• **EXERCISE GOAL**
For the data below, say how many lines contain "menu". Only the number should be given.

*** Block opens ***

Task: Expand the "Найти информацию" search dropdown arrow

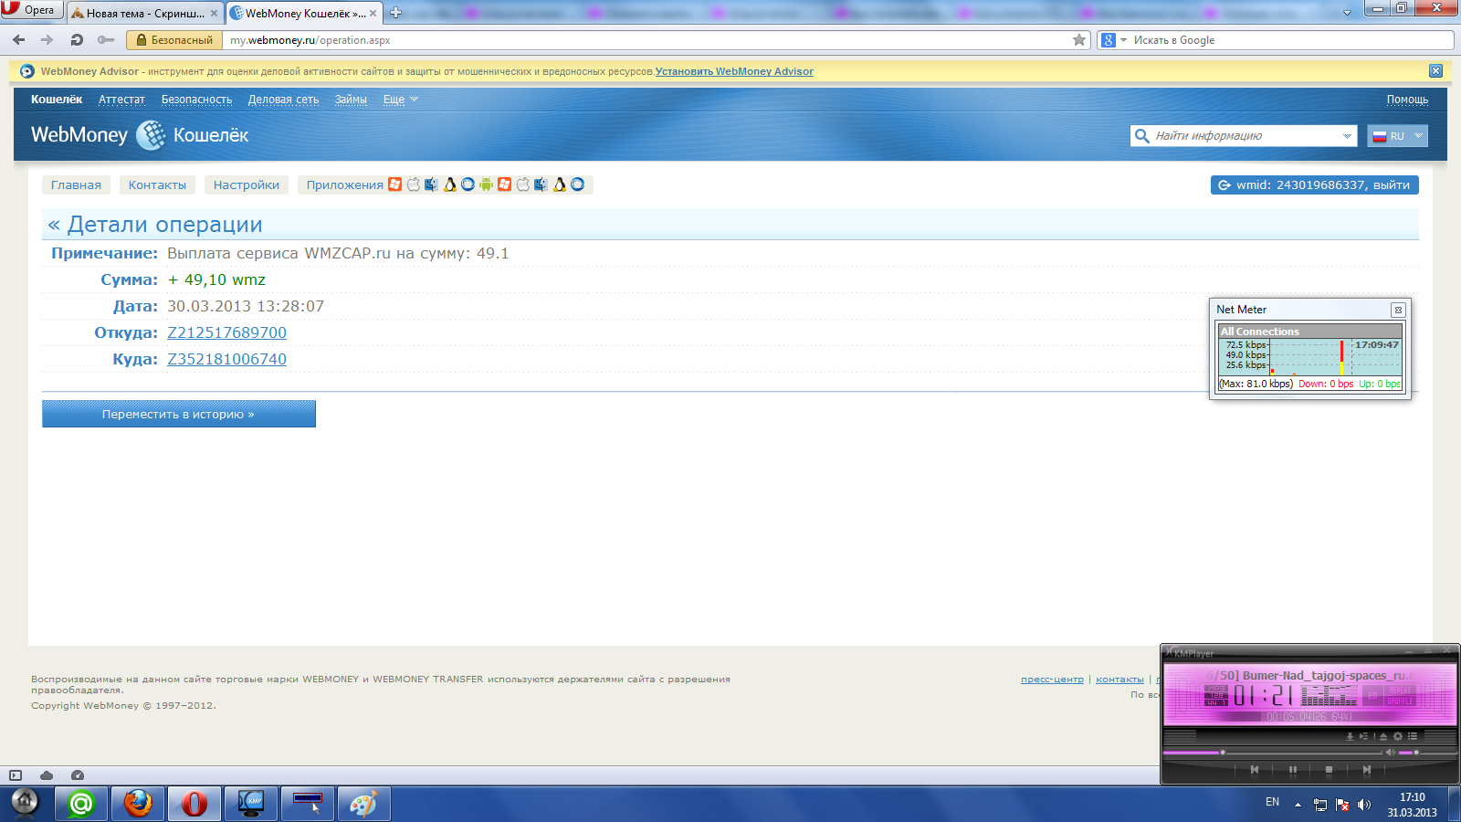Action: pyautogui.click(x=1347, y=136)
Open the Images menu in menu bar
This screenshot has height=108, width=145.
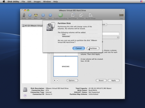pos(37,2)
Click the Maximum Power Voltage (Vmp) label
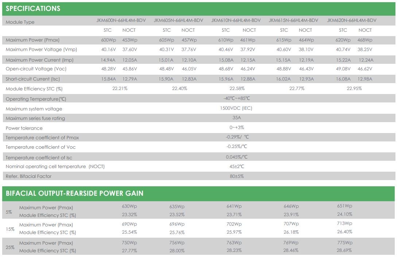Viewport: 398px width, 257px height. point(41,50)
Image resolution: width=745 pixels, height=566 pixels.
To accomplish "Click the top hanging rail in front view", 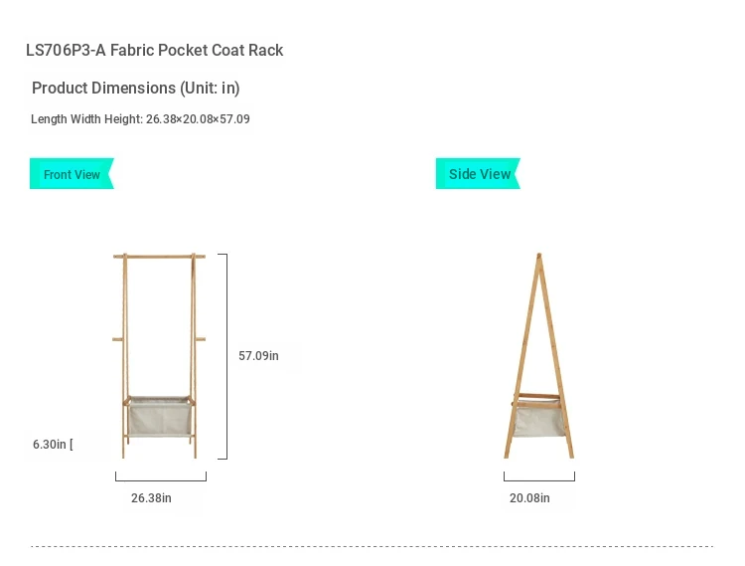I will pyautogui.click(x=159, y=257).
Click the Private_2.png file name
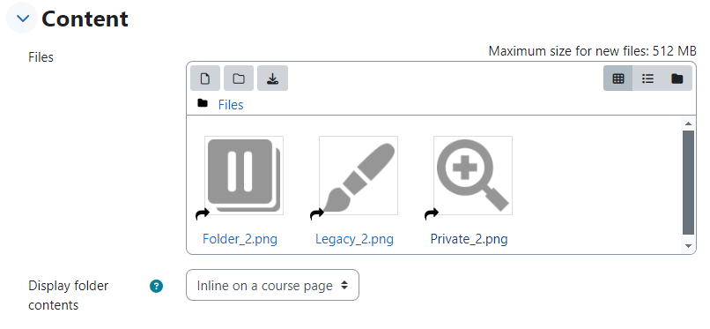 tap(469, 239)
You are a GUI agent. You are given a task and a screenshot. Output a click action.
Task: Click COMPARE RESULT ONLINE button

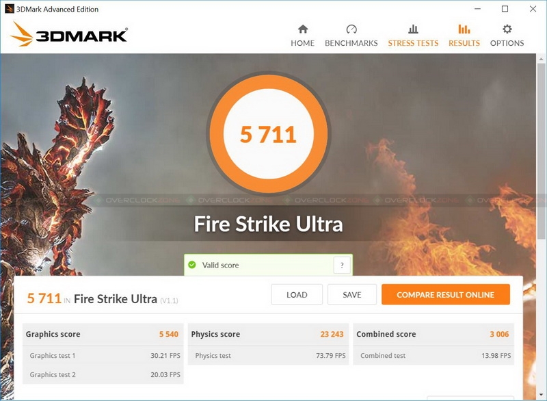(446, 294)
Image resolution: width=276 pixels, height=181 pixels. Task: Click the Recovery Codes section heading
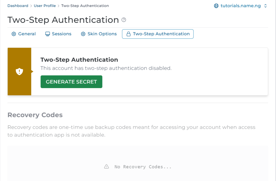(x=35, y=115)
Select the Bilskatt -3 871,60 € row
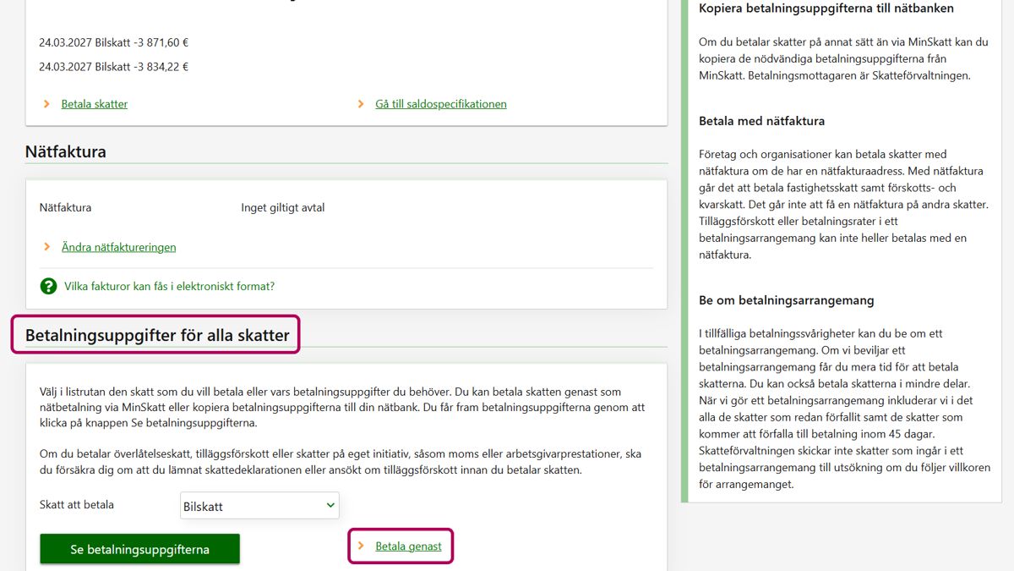 click(114, 42)
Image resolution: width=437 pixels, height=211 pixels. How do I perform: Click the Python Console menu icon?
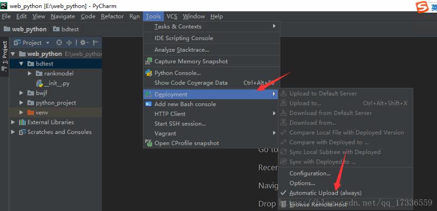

*** Block closes ***

• **EXERCISE SOLUTION**
2